Beneficial effect of amosulalol and phentolamine on post‐hypoxic recovery of contractile force and energy metabolism in rabbit hearts

1 The effects of phentolamine, an α‐adrenoceptor blocking agent and amosulalol, an α1 and β‐adrenoceptor antagonist on hypoxia‐induced impairment in cardiac function and metabolism were examined using the isolated heart Langendorff preparation of the rabbit. 2 Hypoxia induced cessation of cardiac contractile force, a rise in resting tension, a decrease in myocardial high‐energy phosphates, an increase in tissue calcium content and the release of ATP metabolites from the heart. Subsequent reoxygenation resulted in little recovery of cardiac contractile force, and there were further increases in tissue calcium content and in the release of creatine kinase from the heart. 3 Treatment of hypoxic hearts with either 83 μm phentolamine or 45 μm amosulalol resulted in a suppression of the rise in resting tension, the tissue calcium accumulation and the release of creatine kinase and ATP metabolites during hypoxia. This treatment also elicited significant recovery of cardiac contractile force, restoration of myocardial high‐energy phosphates, suppression of the release of creatine kinase and the accumulation of tissue calcium during reoxygenation.

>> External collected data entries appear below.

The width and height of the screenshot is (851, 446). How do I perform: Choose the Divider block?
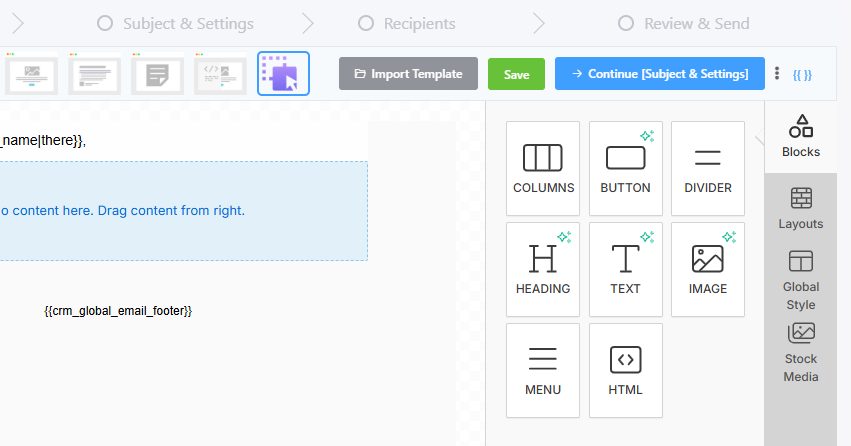707,168
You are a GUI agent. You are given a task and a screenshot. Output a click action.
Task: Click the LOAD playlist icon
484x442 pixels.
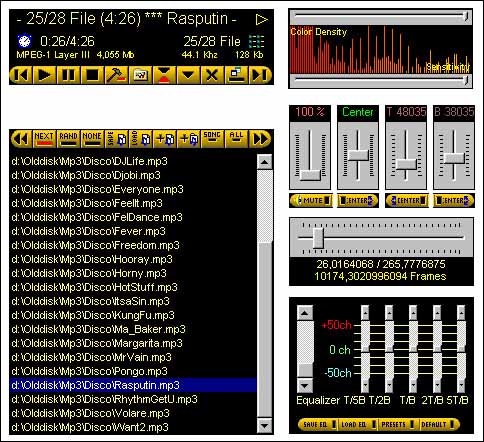(140, 139)
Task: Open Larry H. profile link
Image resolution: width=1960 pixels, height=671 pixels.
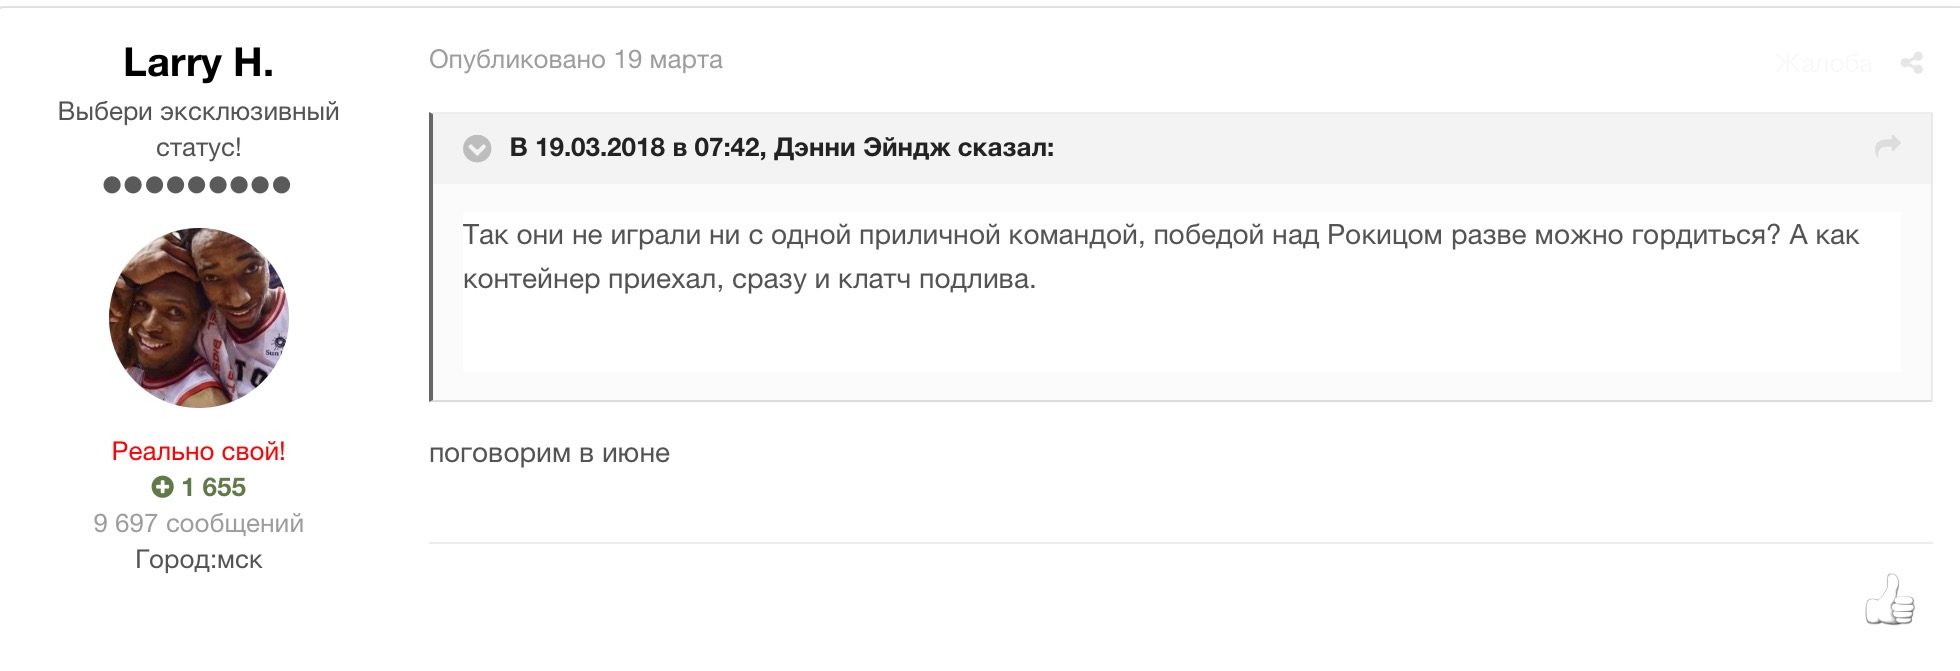Action: click(x=198, y=62)
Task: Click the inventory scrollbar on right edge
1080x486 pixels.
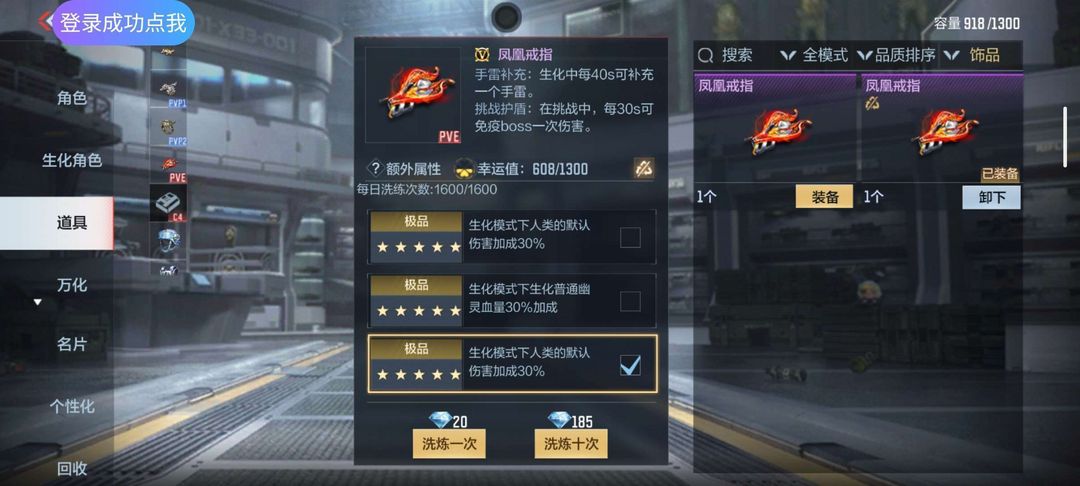Action: 1066,137
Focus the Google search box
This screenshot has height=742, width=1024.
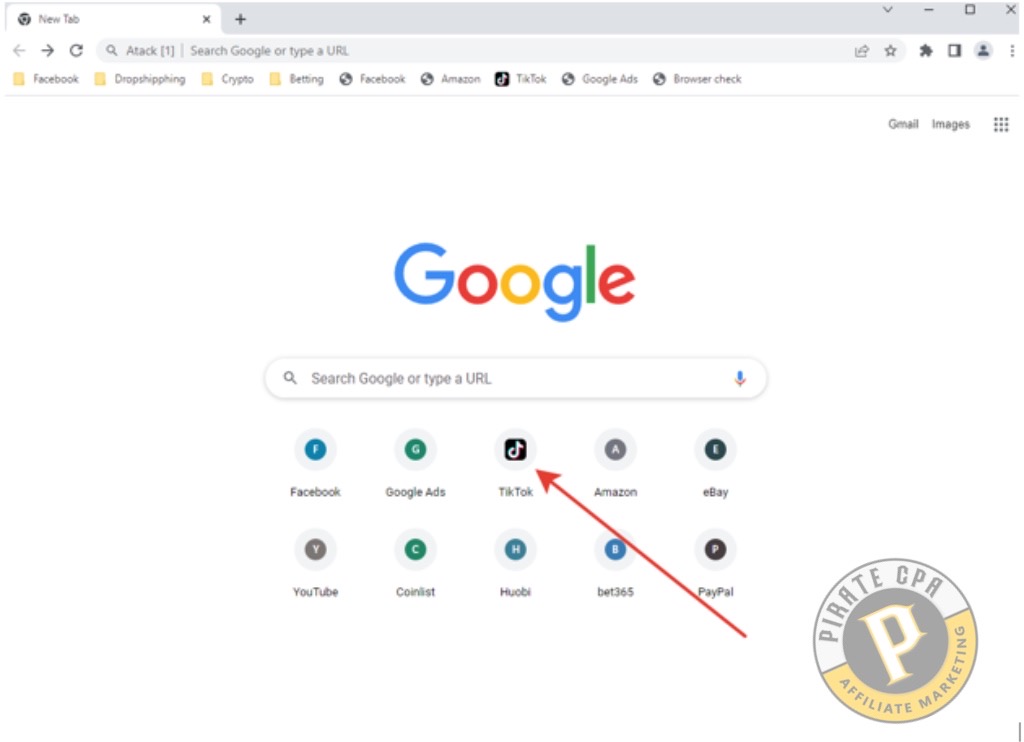(x=516, y=378)
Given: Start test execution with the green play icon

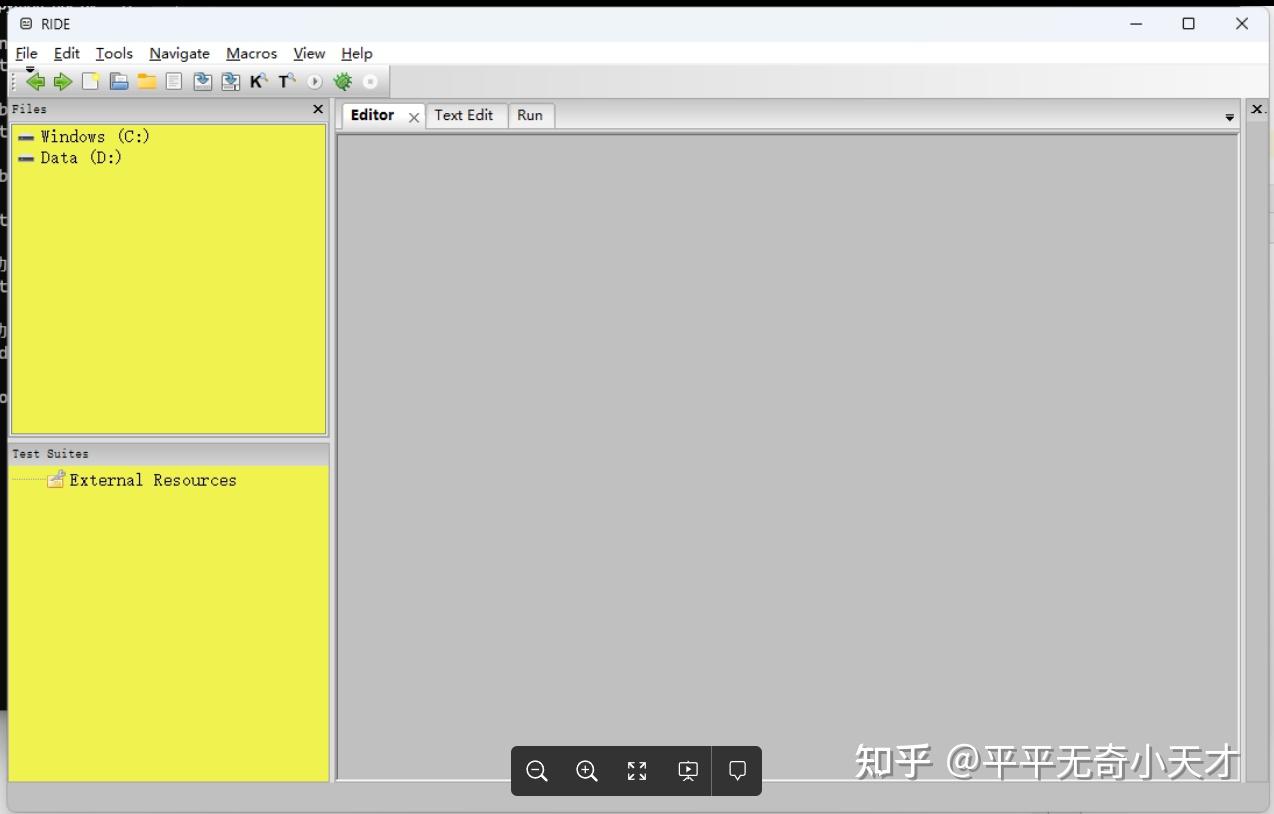Looking at the screenshot, I should coord(314,81).
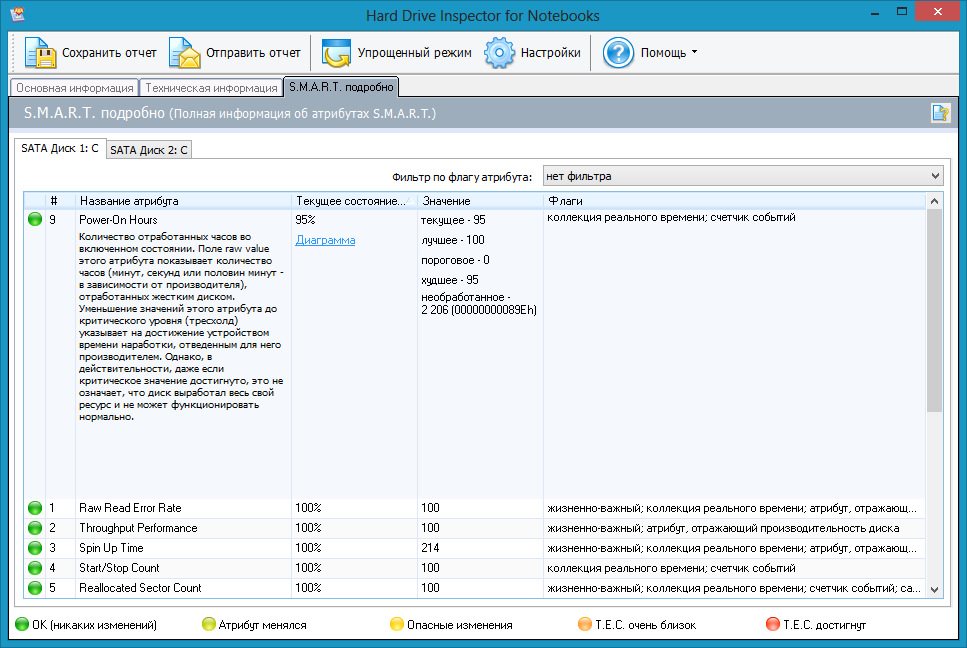Click the application icon in the title bar
The height and width of the screenshot is (648, 967).
pyautogui.click(x=16, y=15)
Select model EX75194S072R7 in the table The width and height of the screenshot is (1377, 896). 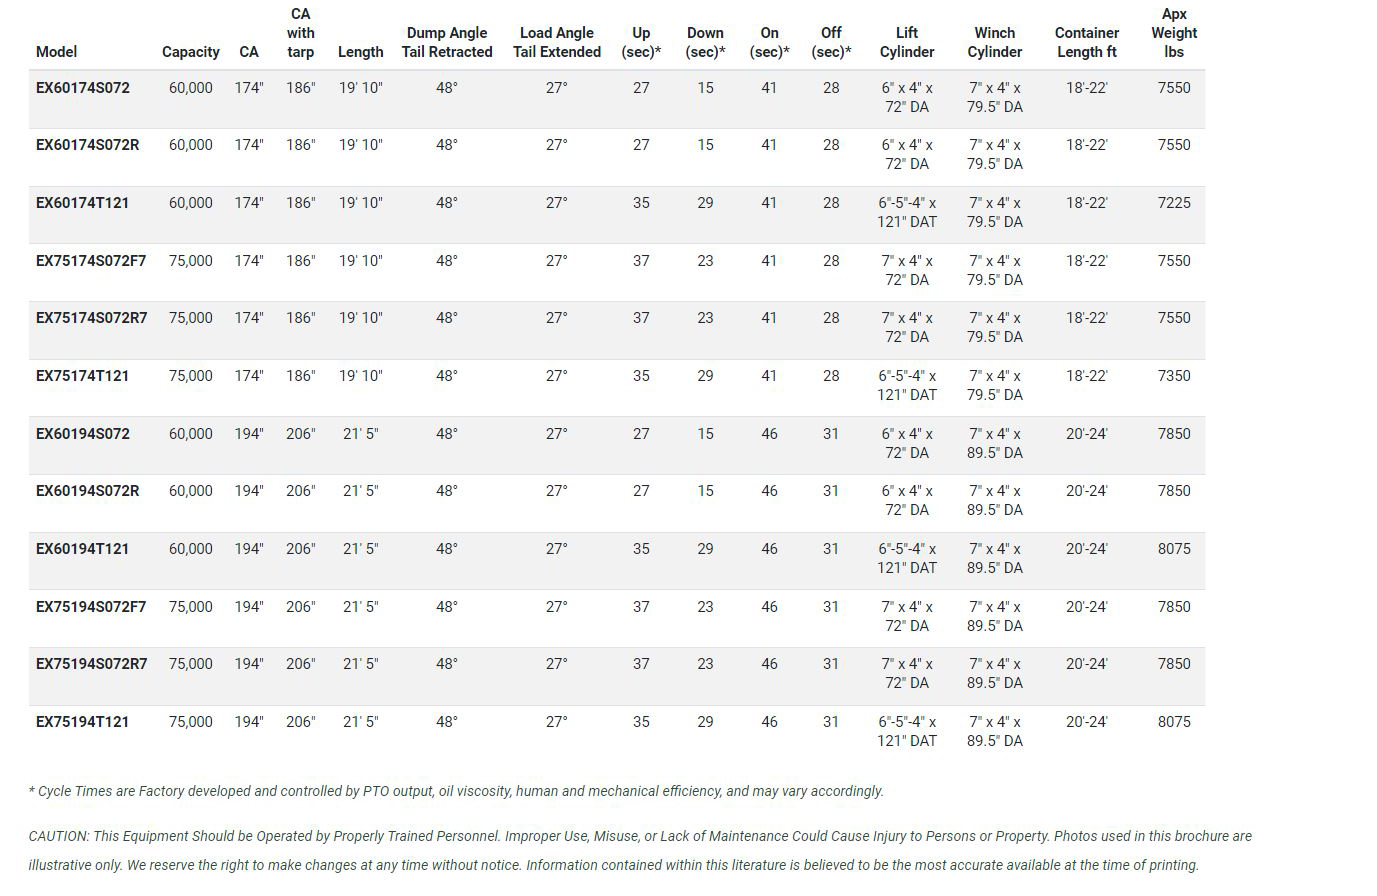tap(92, 664)
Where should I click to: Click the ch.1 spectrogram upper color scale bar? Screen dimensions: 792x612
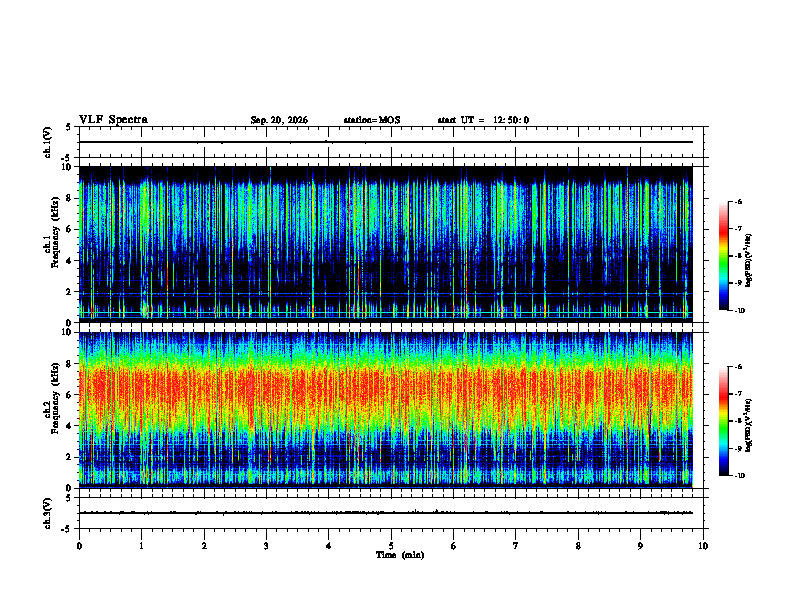(724, 256)
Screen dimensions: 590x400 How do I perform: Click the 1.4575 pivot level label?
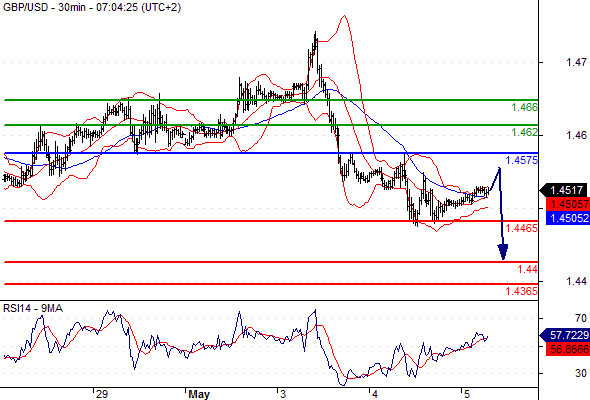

Both 83 μm phentolamine and 45 μm amosulalol exerted a significant prolongation of the effective refractory period of rabbit isolated atria. 4 Lower concentrations of phentolamine (16 μm) and amosulalol (9 μm), which are sufficient to exert an α‐adrenoceptor blocking action, did not elicit an appreciable effect on the post‐hypoxic recovery of cardiac contractile force. 5 These results suggest that phentolamine and amosulalol are capable of protecting the myocardium from hypoxia‐induced derangements in cardiac function and metabolism. This effect is probably attributable to their membrane stabilizing effect, rather than to their α‐adrenoceptor blocking action.